Economie

Rapport : L’Afrique subit la plus forte transformation du financement chinois

Le rôle de la Chine en tant que principal bailleur de fonds des pays en développement a connu une évolution spectaculaire au cours de la dernière décennie. Selon une analyse publiée par l’Initiative OneData, les nouveaux prêts aux pays pauvres ont chuté tandis que les remboursements de la dette continuent d’augmenter. Le premier rapport de l’Initiative OneData conclut que de nombreux pays à revenu faible et intermédiaire, notamment en Afrique, transfèrent désormais davantage de fonds à la Chine pour le service de leur dette qu’ils n’en reçoivent en nouveaux financements de la deuxième économie mondiale.

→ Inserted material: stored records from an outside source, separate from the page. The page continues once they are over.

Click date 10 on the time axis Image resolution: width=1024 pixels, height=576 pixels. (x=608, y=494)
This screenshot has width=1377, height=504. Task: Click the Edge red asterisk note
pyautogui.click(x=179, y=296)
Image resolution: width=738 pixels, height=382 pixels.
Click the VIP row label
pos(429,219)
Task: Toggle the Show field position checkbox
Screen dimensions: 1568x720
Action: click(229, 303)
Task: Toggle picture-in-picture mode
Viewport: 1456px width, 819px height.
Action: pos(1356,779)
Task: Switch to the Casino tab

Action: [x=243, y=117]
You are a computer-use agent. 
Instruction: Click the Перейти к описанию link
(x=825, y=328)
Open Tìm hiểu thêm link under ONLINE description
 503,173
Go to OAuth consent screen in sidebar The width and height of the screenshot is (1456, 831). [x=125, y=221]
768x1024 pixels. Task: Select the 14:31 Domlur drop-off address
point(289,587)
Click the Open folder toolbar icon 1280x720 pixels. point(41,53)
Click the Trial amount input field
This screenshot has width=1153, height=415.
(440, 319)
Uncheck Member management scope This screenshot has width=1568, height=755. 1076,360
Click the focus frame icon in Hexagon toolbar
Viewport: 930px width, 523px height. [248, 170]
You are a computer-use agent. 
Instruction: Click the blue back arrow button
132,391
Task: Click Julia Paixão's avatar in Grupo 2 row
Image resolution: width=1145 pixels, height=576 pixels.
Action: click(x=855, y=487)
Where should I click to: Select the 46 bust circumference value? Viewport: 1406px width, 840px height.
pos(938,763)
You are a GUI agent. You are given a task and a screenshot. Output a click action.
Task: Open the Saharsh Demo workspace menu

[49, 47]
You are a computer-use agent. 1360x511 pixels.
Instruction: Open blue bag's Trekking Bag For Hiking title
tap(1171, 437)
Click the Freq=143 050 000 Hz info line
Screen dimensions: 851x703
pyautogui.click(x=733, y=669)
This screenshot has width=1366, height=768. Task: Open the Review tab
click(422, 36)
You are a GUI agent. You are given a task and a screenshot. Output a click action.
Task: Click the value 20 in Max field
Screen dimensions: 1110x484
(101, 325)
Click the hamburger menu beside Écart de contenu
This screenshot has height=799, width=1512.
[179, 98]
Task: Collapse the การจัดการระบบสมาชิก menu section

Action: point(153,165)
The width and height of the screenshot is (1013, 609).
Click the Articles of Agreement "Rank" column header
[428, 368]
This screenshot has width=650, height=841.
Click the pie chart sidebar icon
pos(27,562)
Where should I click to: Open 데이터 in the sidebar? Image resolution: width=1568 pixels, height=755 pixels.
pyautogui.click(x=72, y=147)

Cette évolution coïncide avec une forte hausse des financements nets des institutions multilatérales, qui sont devenues la principale source de financement du développement à l’échelle mondiale, une fois pris en compte le service de la dette. L’analyse a révélé que les institutions financières multilatérales ont augmenté leurs financements nets de 124 % au cours de la dernière décennie et représentent désormais 56 % des flux nets, soit l’équivalent de 379 milliards de dollars américains entre 2020 et 2024. « La baisse des entrées de capitaux, conjuguée au remboursement continu des prêts antérieurs de la Chine, explique les sorties de capitaux », a déclaré David McNair, PDG de ONE Data.

L’Afrique a connu la baisse la plus marquée des financements chinois, les entrées de capitaux en provenance de Chine passant de 30 milliards de dollars à 22 milliards de dollars, soit une différence de 52 milliards de dollars. Sur la période 2020-2024, la plus récente pour laquelle des données sont disponibles, l’Afrique a été la plus durement touchée, les 30 milliards de dollars d’entrées de capitaux enregistrés entre 2015 et 2019 se transformant en une sortie de 22 milliards de dollars. Les données ne tiennent pas compte des réductions entrées en vigueur en 2025. La fermeture de l’Agence américaine pour le développement international (USAID) l’an dernier et la réduction des allocations d’autres pays développés ont affecté négativement les économies en développement, notamment en Afrique. McNair a déclaré que les données de 2025, une fois disponibles, devraient révéler une baisse significative des flux d’aide publique au développement.